The bill also provides some funding that will head directly to certain states or facilities, including New Jersey; Van Drew has touted its major investments in South Jersey’s aviation and Coast Guard infrastructure, with $425 million going towards the U.S. Coast Guard Training Center in Cape May alone.

“It might be the most money in one shot that ever came into my district,” Van Drew said. “What we’re doing with the Coast Guard is unbelievable.”

And Kean said that one of his priorities, a policy reimbursing state and local governments for security expenses incurred when presidents come to visit, also made it into the bill. (The provision is important for Kean, who represents the Trump golf course in Bedminster that the president often visits.)

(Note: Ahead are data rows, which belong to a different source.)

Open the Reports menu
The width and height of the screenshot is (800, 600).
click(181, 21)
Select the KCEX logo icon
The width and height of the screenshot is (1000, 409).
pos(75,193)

The bill had so many facets, in fact, that some Republicans seemed unaware of everything they had voted for; several Republican senators told HuffPost that they didn’t know how a provision limiting tax deductions for gambling losses ended up in the bill.

And on a larger scale, one of the bill’s biggest long-term effects is an increase in the federal deficit – a $3.4 trillion increase, according to the CBO, though Republicans dispute that number and argue that the total is lower if one uses a budgetary trick to essentially wipe away the cost of extending the 2017 tax cuts. (The bill also includes a hike to the debt ceiling, a priority for both Trump and Democrats.)

To what extent that will end up mattering in New Jersey is unclear – unlike the state government, after all, the federal government doesn’t have to produce a balanced budget every year – but Democrats will undoubtedly use it as a political cudgel against Republicans, who have long proclaimed the virtues of bringing down the federal deficit.

What’s next

Because so many of the bill’s most impactful provisions won’t go into effect for years, it will take a while for anyone to lose SNAP benefits or health coverage, though some of the tax cuts and credits will take effect right away. That creates something of a vacuuminto which both Democrats and Republicans can put their own political messaging.

Democrats argue that the bill’s cuts, especially to Medicaid, are devastating both morally and politically, and they have data to support their argument: multiple polls have shown solid majorities of Americans disapproving of the bill, though certain individual policies are more popular. When speaking on the bill, many New Jersey Democrats specifically point to the fact that the state’s three Republican congressmen had the votes to sink it at several points if they wished, and chose not to.

“If our three Republicans had voted the other way, it would have failed,” Pallone said. “They’re fully responsible.”

Republicans, for their part, have leaned heavily into messaging around the bill’s tax cuts, explaining away its Medicaid provisions as common-sense reforms to prevent bad actors from abusing the system. By opposing the bill, they contend, vulnerable Democratic like Rep. Nellie Pou (D-North Haledon) essentially voted for a tax hike, since failing to pass any bill would have allowed the 2017 tax cuts to expire.

On a practical level, state politicians will have to spend the next several years preparing for the eventual shortfalls that the bill creates. Republican gubernatorial nominee Jack Ciattarelli said that he supported the bill while Rep. Mikie Sherrill (D-Montclair), his Democratic opponent, opposed it – but either of them will have to find a way to resolve the losses in federal funding for health care and SNAP if they win the governor’s office in November.

From his perspective, Emigholz said that he thinks the bill will be a mixed bag for New Jerseyans, with some things to celebrate and other things to criticize.

“With a bill this massive, there’s going to be good and bad, and some of those bad things might offset some of the good things,” Emigholz said. “Is it a net negative, a net positive? That’s hard to say.”